**The input:**
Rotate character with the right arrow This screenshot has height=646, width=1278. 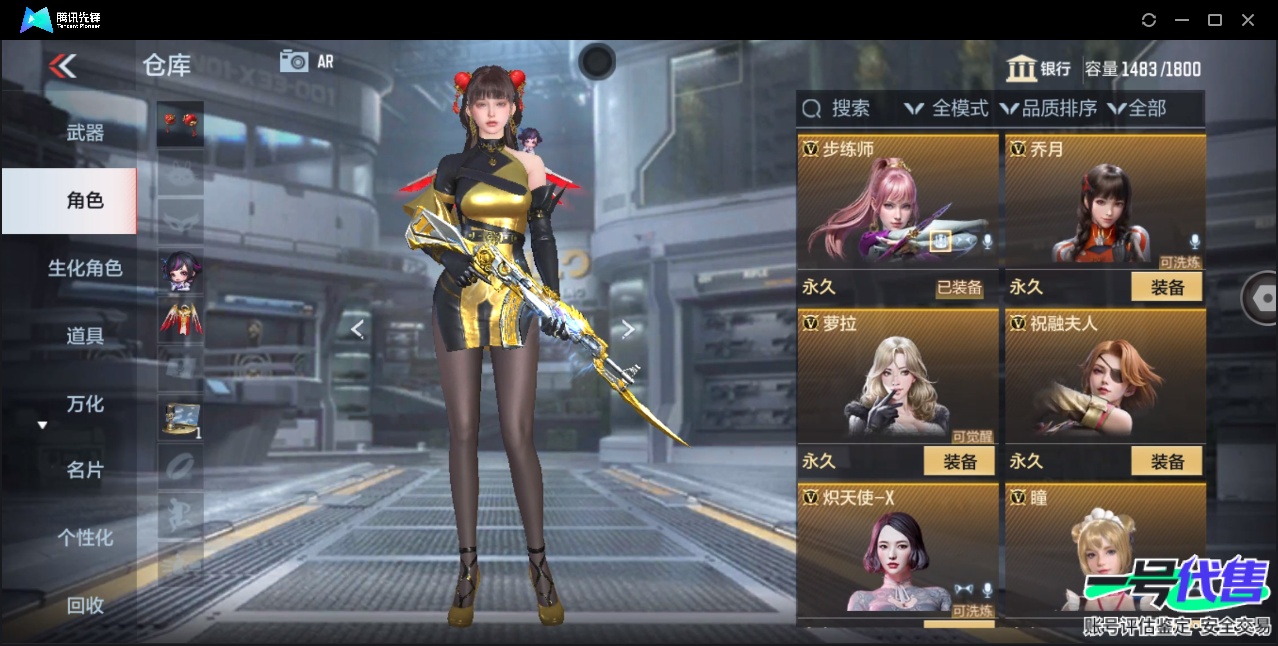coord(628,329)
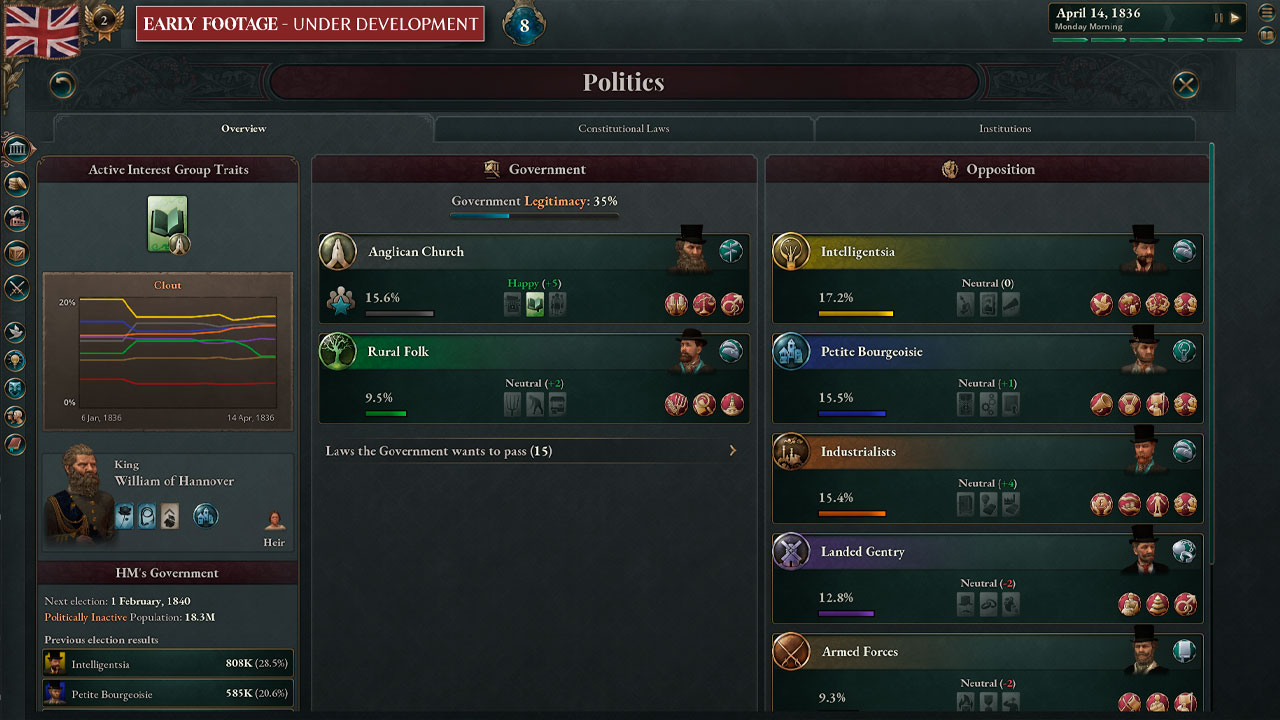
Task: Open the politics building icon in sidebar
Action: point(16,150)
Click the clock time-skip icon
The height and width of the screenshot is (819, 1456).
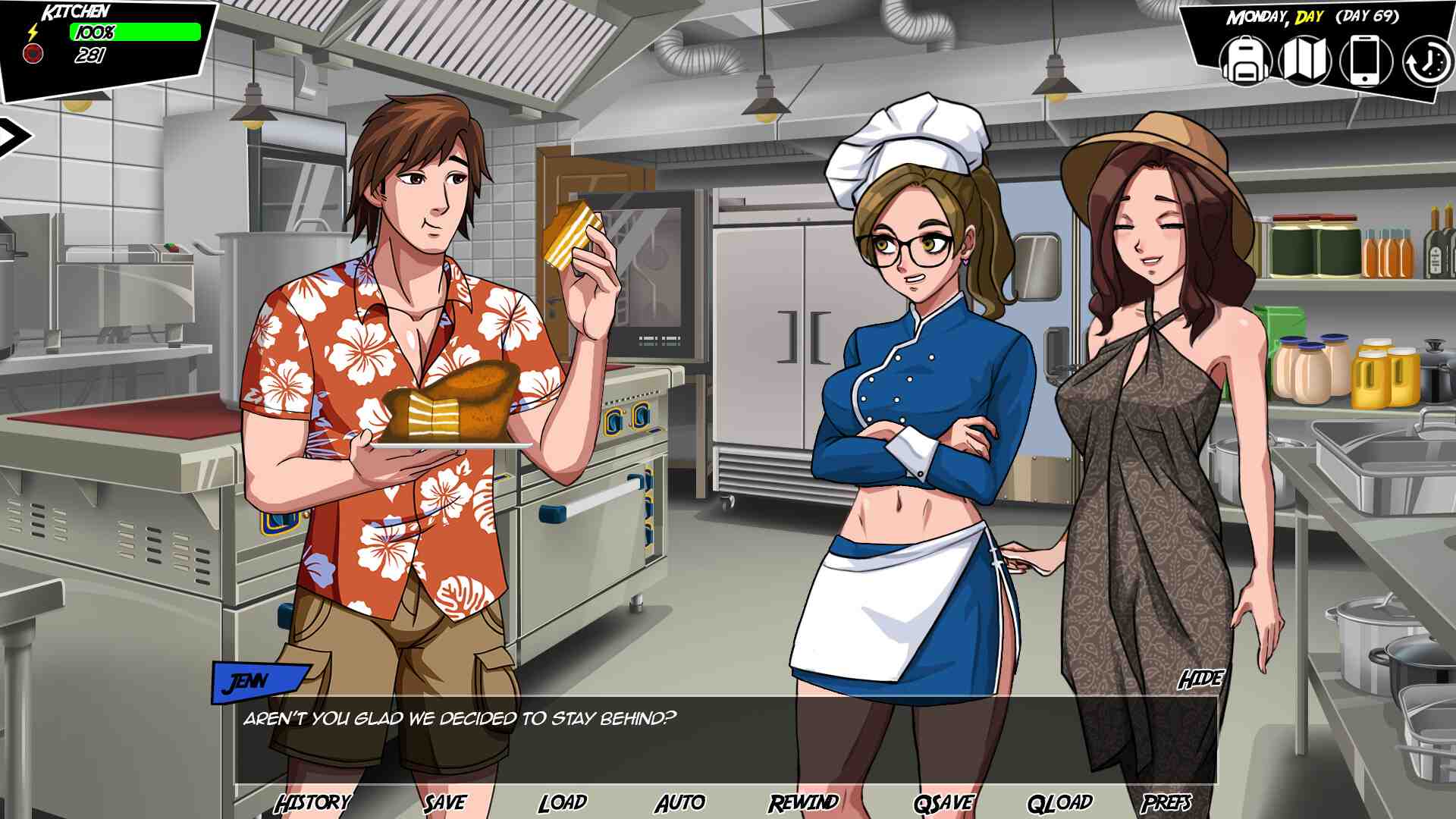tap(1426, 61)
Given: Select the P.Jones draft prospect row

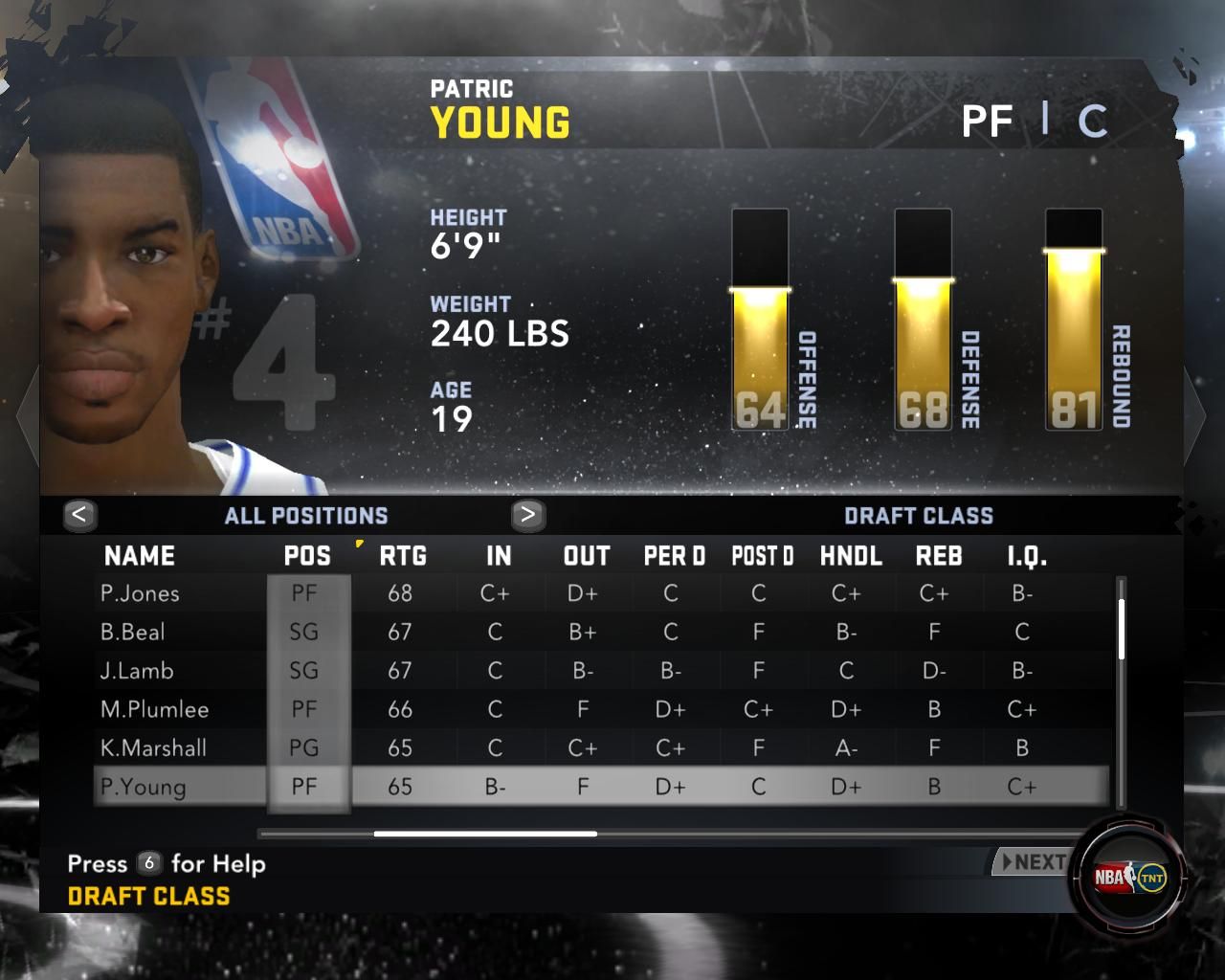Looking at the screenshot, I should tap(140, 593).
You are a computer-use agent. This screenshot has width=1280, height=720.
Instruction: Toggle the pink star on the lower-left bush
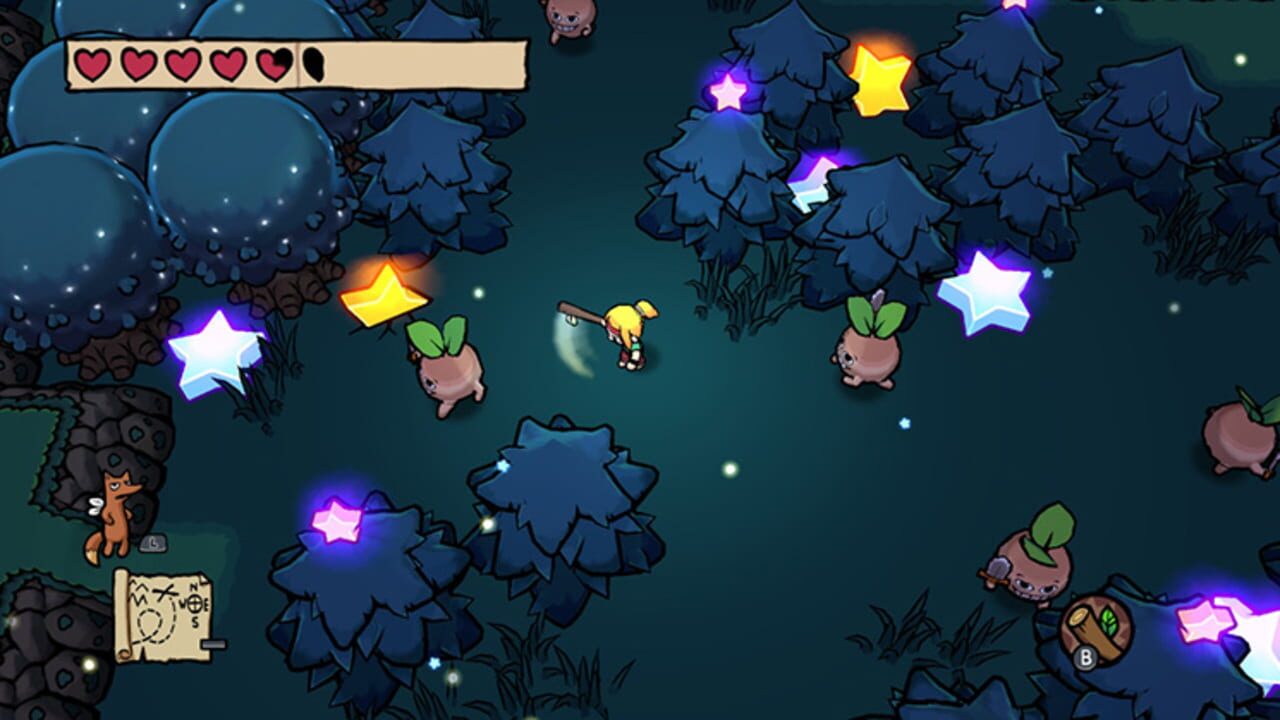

**Aim of the task:** Can you copy the data word for word, from the line that contains "Given: Select the P.Jones draft prospect row" through the last line of the data, and leave out the pictures?

**The output:**
Given: Select the P.Jones draft prospect row

Looking at the screenshot, I should tap(140, 593).
You are a computer-use agent. This screenshot has width=1280, height=720.
Instruction: Toggle the pink star on the lower-left bush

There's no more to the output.